- [Work item]:
The answer should consist of each line from the data below that includes "computer".

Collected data
■ ■ ■ ■ ■ ■ ■

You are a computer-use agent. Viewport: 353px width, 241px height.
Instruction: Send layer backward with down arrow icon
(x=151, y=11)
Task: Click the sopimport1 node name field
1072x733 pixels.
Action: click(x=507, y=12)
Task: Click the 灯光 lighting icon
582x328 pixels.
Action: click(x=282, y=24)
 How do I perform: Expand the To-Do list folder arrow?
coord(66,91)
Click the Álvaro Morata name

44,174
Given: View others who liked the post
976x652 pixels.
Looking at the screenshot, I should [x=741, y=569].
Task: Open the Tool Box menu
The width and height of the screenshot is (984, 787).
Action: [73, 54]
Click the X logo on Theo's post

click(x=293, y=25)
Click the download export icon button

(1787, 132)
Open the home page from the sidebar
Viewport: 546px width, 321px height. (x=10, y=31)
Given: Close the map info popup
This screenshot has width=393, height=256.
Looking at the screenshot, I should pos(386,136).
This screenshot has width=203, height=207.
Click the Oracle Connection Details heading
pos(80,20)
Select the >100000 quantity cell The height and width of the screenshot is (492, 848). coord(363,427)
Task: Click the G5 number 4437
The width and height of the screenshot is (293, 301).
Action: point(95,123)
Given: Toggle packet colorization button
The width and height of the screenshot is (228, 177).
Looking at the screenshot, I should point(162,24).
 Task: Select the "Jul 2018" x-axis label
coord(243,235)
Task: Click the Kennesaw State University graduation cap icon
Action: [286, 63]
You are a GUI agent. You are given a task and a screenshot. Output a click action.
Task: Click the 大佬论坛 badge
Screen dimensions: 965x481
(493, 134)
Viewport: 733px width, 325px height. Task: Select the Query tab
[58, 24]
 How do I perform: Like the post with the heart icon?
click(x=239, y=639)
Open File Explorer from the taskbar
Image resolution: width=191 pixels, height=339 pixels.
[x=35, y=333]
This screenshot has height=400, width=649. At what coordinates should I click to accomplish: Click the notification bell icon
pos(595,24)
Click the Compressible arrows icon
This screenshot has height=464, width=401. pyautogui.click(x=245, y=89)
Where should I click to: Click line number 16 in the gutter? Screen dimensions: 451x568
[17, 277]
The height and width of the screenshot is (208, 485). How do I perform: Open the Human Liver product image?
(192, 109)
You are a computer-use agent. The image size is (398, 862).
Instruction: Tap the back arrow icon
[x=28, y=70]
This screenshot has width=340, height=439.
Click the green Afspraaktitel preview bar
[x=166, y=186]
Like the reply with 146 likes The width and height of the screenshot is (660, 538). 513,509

■ ■ ■ ■ ■ ■ ■

- [Exercise result]:
You are a computer-use agent. Viewport: 353px width, 241px height.
You are a computer-use agent. The image size is (398, 862).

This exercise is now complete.